## Written exercise
Reproduce every line of the records below without changing a character, and leave the pictures out of your answer.

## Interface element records
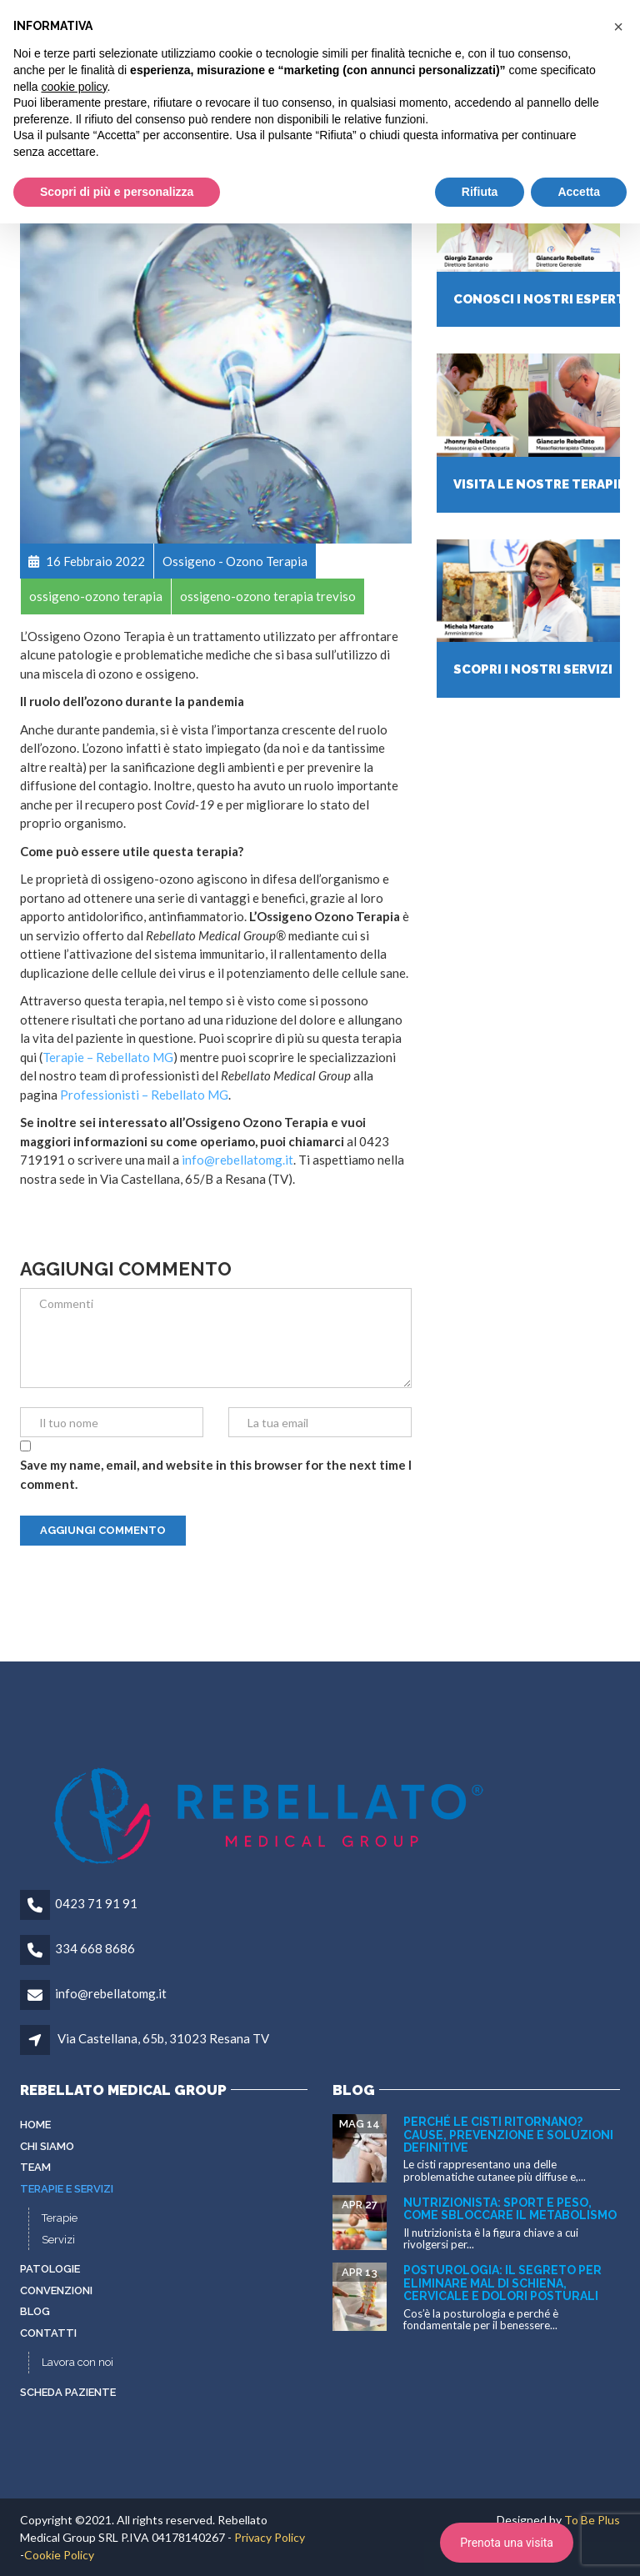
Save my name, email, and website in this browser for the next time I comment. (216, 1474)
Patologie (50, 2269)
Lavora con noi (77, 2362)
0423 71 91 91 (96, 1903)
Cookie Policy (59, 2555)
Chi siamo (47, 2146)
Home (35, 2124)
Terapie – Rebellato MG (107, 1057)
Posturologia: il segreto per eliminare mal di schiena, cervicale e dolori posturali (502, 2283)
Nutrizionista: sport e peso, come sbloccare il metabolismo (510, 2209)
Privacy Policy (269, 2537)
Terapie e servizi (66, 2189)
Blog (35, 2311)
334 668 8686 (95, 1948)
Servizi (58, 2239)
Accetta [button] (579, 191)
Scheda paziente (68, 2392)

## Task output
Save my name, email, and website in this browser for the next time I comment. (216, 1474)
Patologie (50, 2269)
Lavora con noi (77, 2362)
0423 71 91 91 (96, 1903)
Cookie Policy (59, 2555)
Chi siamo (47, 2146)
Home (35, 2124)
Terapie – Rebellato MG (107, 1057)
Posturologia: il segreto per eliminare mal di schiena, cervicale e dolori posturali (502, 2283)
Nutrizionista: sport e peso, come sbloccare il metabolismo (510, 2209)
Privacy Policy (269, 2537)
Terapie e servizi (66, 2189)
Blog (35, 2311)
334 668 8686 (95, 1948)
Servizi (58, 2239)
Accetta [button] (579, 191)
Scheda paziente (68, 2392)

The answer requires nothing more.